# Extracted entries start

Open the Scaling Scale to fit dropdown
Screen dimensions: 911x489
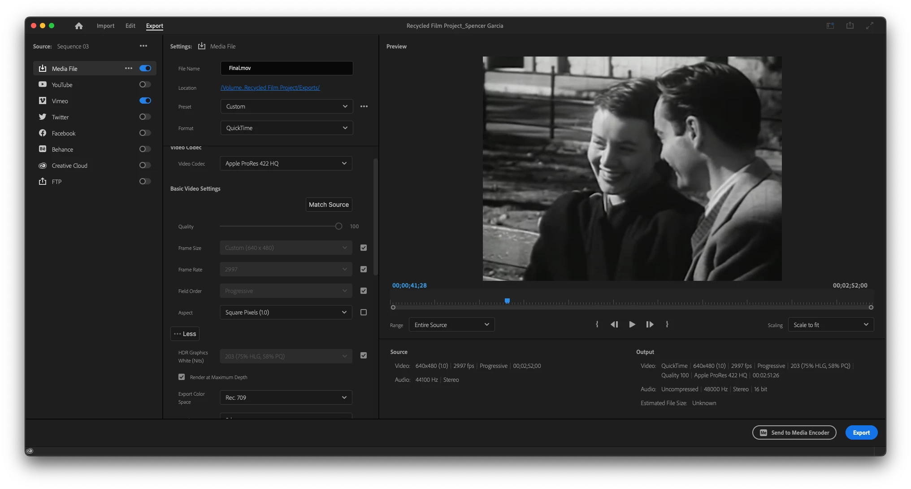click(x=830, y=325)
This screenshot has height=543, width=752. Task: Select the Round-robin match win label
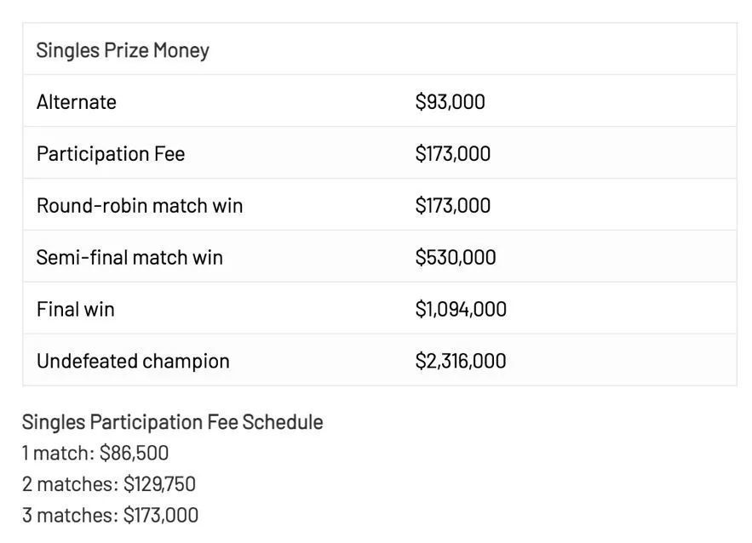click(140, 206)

# Extracted entries end
# Extracted entries start

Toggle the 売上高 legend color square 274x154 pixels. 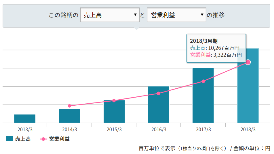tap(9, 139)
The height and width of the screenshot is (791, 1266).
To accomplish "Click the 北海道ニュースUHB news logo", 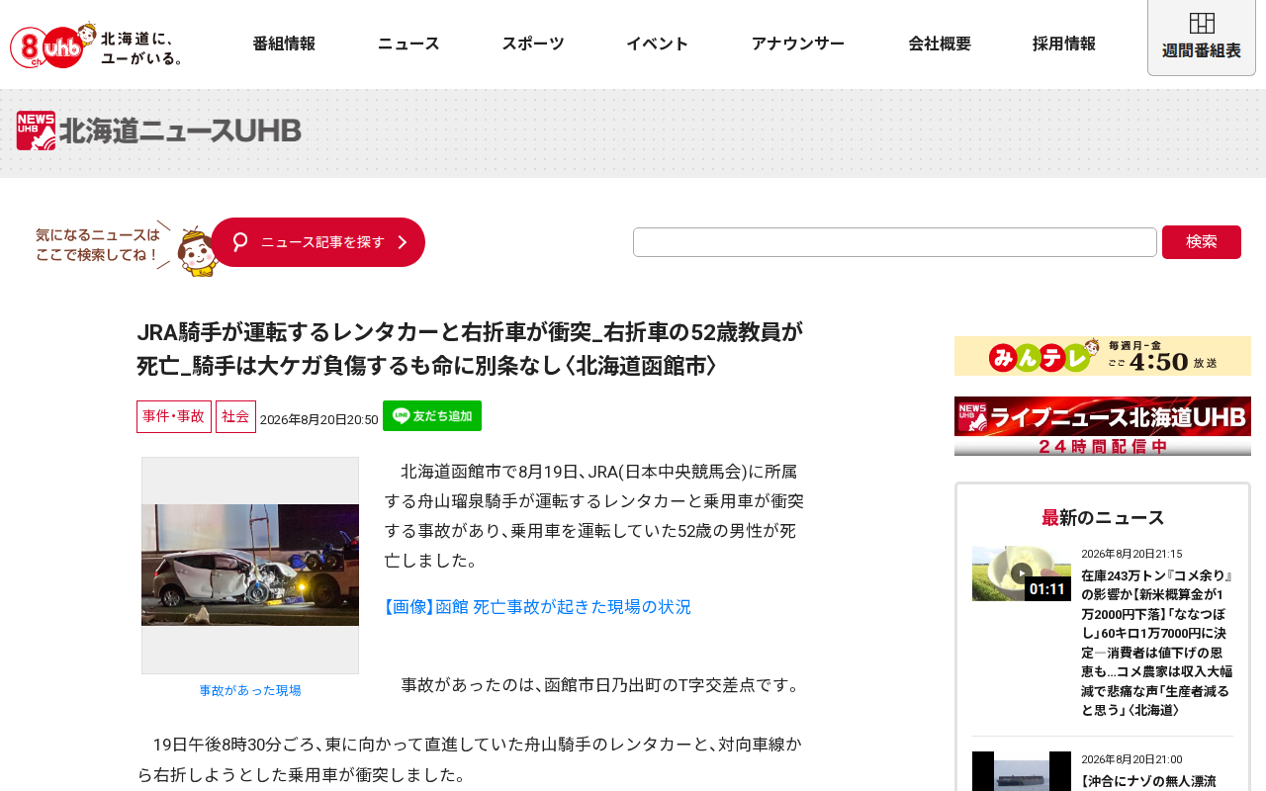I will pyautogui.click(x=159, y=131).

# Extracted entries end
# Extracted entries start

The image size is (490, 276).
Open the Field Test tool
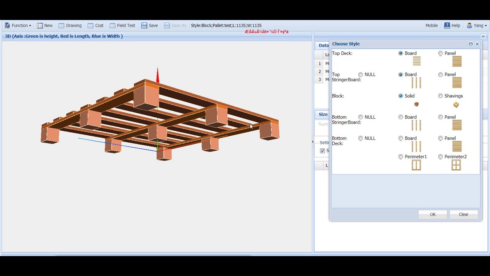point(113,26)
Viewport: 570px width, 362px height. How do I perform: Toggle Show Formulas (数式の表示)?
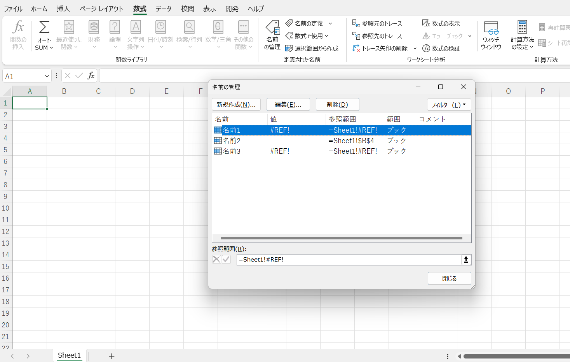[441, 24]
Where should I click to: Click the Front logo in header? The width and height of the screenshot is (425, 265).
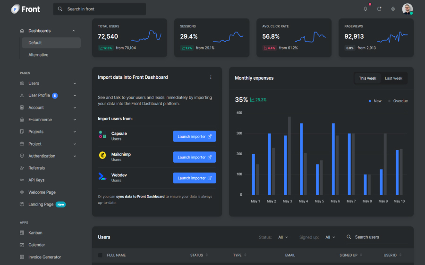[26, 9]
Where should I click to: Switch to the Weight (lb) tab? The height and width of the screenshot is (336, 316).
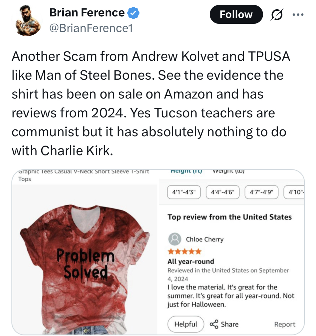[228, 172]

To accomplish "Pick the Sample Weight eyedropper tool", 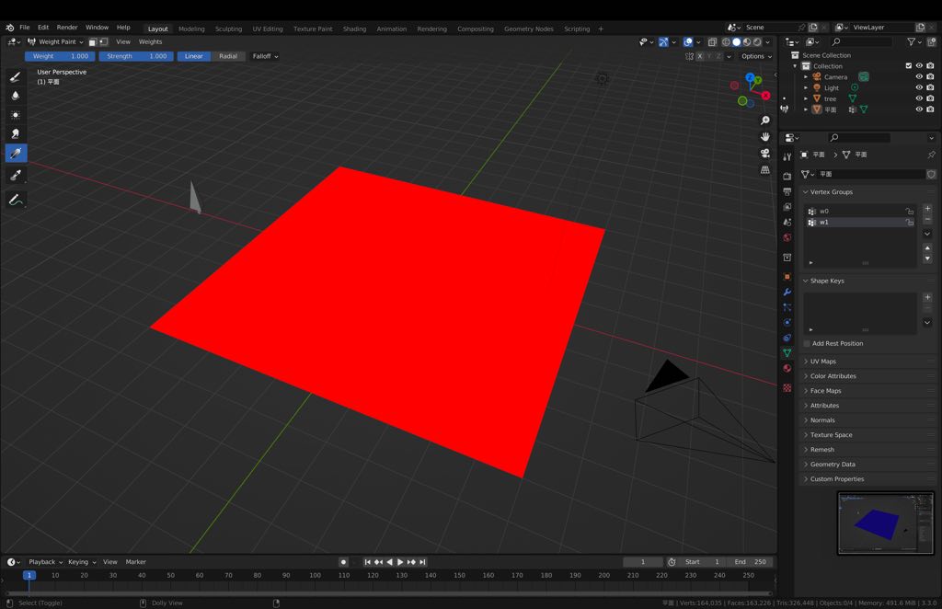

# Extracted entries end

Short exercise
Edit the rows from the line containing "Viewport: 570px width, 362px" through the line containing "the Sample Weight", replacing "screenshot" with "capture" and leaving everything else unchanged. Give only those lines, without the pictures.

Solution below
Viewport: 570px width, 362px height. How do I perform: Toggle Show Formulas (数式の表示)?
[441, 24]
Where should I click to: Click the Front logo in header? The width and height of the capture is (425, 265).
[26, 9]
Where should I click to: Switch to the Weight (lb) tab? The height and width of the capture is (336, 316).
[228, 172]

To accomplish "Pick the Sample Weight eyedropper tool", 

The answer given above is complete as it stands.